Extrait du document:

Guy Fawkes, l'icône des Anonymous


Le 13/02

Il y a encore 2 mois, Anonymous était un étendard identifié par tous les geeks du monde, mais encore un mystère pour la mamie du Cantal et sa connexion Internet stigmatisée. A présent, le masque de V pour Vendetta est partout, du web à la rue, en passant par le Parlement polonais et le siège physique de l'HADOPI. Décodons l'iconographie de ces « altermondialistes numériques ».
(c)Daily laurel

Photographies de Daily laurel 

 

Comment comprendre les « peintures de guerre » d'Anonymous ? Première étape indispensable, plonger dans la cyberculture. Soyons fous et commençons par ses tréfonds : 4chan.org, joyeux fumier du web, où putréfaction rime avec création. Ce site est un imageboard tentaculaire, sur lequel des flopées d’internautes viennent partager des images et discuter d'à peu près tous les sujets possibles – à condition que l'on finisse par en fournir la version porno. C'est d'ailleurs l'une des « règles » du forum : « If it exists, there is porn of it. » Putain de règle 34.


 

« I did it for the LULZ »


Habitués des petits chatons, détournez vos yeux, bouchez votre nez : sur 4chan, les kittens sont noyés dans un flot de boobs et les magiciens de Photoshop dévoilent le côté obscur de leur force. Pour notre plus grand plaisir débridé d'adorateurs du LULZ, le pendant maléfique du LOL, parent déviant du rire cynique et objectif premier des contributeurs de la partie la plus retranchée du site : la section /b/, peuplée par de /b/stards comme ils s'appellent entre eux gentiment.

Extrait de données:
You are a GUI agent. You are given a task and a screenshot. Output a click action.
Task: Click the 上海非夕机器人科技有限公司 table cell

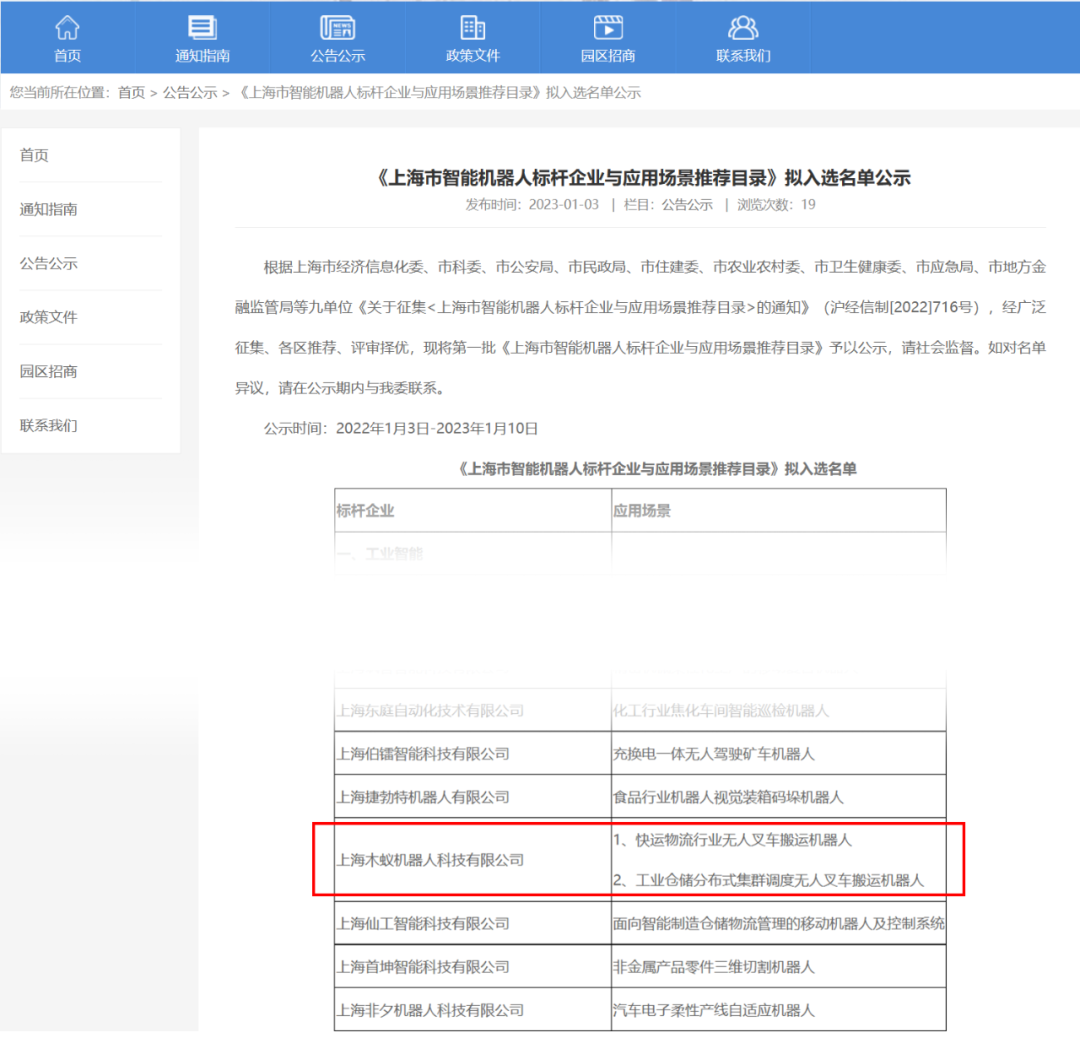tap(430, 1010)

Consigne donnée 1:
Répondez aux questions suivantes d'après l'article sur l'iconographie d'Anonymous.
(a) Quel masque est désormais partout, du web à la rue ?
(b) Quel site l'article qualifie-t-il de « joyeux fumier du web » ?
(c) Comment les contributeurs de la section /b/ s'appellent-ils entre eux ?
Consigne donnée 2: Poursuivez l'article sur l'iconographie d'Anonymous à partir de sa dernière phrase.

Réponse 1:
(a) Le masque de V pour Vendetta.
(b) 4chan.org.
(c) Des /b/stards.

Réponse 2:
Pourquoi parler de 4chan ? Parce qu'il s'agit du berceau d'Anonymous. Par défaut, ce site permet à des personnes de contribuer sans donner leur nom. A la place, toute personne est gratifiée du même pseudonyme : « Anonymous ». Pas d'inscription, pas d'avatar, sur 4chan tout le monde peut être au même niveau, respectant ainsi l'un des principes fondamentaux du web : ne compte que ce que l'on fait, pas ce que l'on représente. En bref, un monde parfait pour des Cyrano de Bergerac numériques : mieux vaut tenir une belle plume que d’être pourvu de longues jambes affriolantes, parce que de toute façon Photoshop toussa toussa. Les profile pics, c’est pour Tumblr. Sur 4chan, c’est le flux de données, et son perpétuel détournement dans un copier-coller collaboratif qui compte. Voici donc une deuxième clé de compréhension de ce qu'est Anonymous : une des plus récentes manifestations de l'esprit d'Internet, qui court depuis l'origine de l'informatique.

Ahh, la fin des années 60. Une époque où les geeks étaient des hippies qui pouvaient prendre du LSD dans leur garage et partager ensuite leurs meilleures recettes électroniques pour créer ce qui est devenu le cyberespace, Internet et les LOLCats. Des gens comme Steve Jobs, avant qu'il ne s'habille qu'en noir. Sérieux. C'est certes un peu rapide, mais c'est un fait : dans les gènes d'Internet, on trouve des traces de la contre-culture américaine – anti-autoritarisme, autogestion, revendication des libertés fondamentales, etc. Des traits que l'on retrouve ensuite dans Anonymous.


L’effet Flamby


Le masque de V pour Vendetta est devenu un symbole d'Anonymous lorsqu'il a fallu trouver une solution pour sortir dans la rue tout en conservant l'anonymat qui était possible en ligne. L'histoire commence en 2008. A ce moment-là, Anonymous ne ressemble pas à ce que nous connaissons actuellement. Le phénomène est tout jeune. Il a déjà fait ses griffes en jouant massivement au troll sur un réseau social pour ados comme Second Life (Habbo Hotel), mais aucune action marquante qui ne le fasse connaître médiatiquement. C'est alors qu'arrive la frimousse de Tom Cruise. En bon scientologue, il a réalisé une vidéo de propagande à usage interne qui s'est malencontreusement retrouvée sur Internet. On imagine la situation à la Scientologie :
« Heu boss, j'crois qu'on s'est trompé dans le destinataire du mail, la vidéo de Tommy elle est partie sur l'Internet.
- Oh shit. J'appelle les avocats. On va couper l'Internet »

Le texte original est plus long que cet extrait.